Is There a Poem that Constantly Runs Through Your Head?

Photo of a closed book with glasses on top on a bed

April is National Poetry Month.

I don’t read much poetry these days; usually, when I do, it’s because a book that I’m reading includes a quote from a poem, and that makes me interested enough to look it up.

I found one of my favorite poems that way. I was reading Marjorie Williams’s wonderful collection of essays, The Woman at the Washington Zoo, and that led me to read Randall Jarrell’s brilliant, haunting poem of that name. Read it here.

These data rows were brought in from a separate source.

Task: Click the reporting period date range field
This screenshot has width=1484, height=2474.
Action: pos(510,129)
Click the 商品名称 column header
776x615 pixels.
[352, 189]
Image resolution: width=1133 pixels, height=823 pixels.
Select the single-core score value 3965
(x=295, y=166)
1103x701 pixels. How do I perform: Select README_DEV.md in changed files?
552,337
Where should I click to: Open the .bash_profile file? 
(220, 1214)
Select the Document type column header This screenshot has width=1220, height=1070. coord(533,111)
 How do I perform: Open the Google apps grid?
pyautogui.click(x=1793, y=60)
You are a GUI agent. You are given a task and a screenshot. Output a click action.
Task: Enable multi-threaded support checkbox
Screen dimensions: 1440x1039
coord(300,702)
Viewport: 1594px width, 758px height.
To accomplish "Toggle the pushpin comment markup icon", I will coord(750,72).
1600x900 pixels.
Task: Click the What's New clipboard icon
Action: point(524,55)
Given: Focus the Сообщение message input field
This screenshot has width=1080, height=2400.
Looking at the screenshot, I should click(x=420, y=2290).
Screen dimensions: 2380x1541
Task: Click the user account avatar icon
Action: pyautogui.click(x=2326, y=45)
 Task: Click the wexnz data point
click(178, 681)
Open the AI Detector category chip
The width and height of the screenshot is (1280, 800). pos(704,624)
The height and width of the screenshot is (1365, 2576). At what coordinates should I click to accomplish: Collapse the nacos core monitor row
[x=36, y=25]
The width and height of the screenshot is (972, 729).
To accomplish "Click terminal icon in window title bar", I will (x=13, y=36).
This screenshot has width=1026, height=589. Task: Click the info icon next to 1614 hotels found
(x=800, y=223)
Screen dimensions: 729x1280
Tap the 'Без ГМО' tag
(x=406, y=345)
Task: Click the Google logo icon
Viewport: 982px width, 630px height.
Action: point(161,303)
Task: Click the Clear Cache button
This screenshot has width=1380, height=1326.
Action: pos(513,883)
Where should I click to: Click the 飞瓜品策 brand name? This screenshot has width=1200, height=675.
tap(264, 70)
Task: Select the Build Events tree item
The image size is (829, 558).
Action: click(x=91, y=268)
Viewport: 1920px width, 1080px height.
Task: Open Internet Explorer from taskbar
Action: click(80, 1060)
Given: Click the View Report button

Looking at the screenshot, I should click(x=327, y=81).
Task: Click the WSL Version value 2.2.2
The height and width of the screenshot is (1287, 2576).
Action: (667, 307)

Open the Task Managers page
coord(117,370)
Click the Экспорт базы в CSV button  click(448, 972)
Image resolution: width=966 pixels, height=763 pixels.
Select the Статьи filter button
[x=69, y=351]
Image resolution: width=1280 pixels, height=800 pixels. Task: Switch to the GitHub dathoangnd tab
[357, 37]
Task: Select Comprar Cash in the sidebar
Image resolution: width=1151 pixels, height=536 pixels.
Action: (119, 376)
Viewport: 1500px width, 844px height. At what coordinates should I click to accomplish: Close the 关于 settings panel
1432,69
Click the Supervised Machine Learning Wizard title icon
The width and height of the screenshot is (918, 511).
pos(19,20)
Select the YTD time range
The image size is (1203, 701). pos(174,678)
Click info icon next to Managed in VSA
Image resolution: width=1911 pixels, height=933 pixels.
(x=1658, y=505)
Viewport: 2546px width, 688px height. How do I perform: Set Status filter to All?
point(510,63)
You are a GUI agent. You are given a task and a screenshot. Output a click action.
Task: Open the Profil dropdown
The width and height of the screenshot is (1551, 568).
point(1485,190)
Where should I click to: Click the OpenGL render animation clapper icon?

When I was researching my book Forty Ways to Look at JFK, I came across the fact that at Jackie Kennedy’s funeral, Constantine Cavafy’s Ithaka was read at her funeral. Beautiful.

Or a poem is called to my attention in another way. The other day, I was walking with a friend, and she pulled up a poem on her phone and said, “Reading this has been a huge epiphany for me.” I see why! That last line! Read Rainer Maria Rilke’s “Archaic Torso of Apollo.”

I’m obsessed with the subject of color right now, and it’s clear that the patron poet of color is Wallace Stevens –“The Man with the Blue Guitar,” to take just one example. (In my obsession, I’m truly hunting down any color-related material I can find.)

In middle school, I had to memorize a lot of poems, and I can still recite them.  Percy Bysshe Shelley’s “Ozymandias,” Robert Frost’s “Stopping by Woods on a Snowy Evening,” Lewis Carroll’s “Jabberwocky.” I will recite them in my head if I’m feeling anxious in a dentist’s chair.

You know what I was, you see what I am: change me, change me!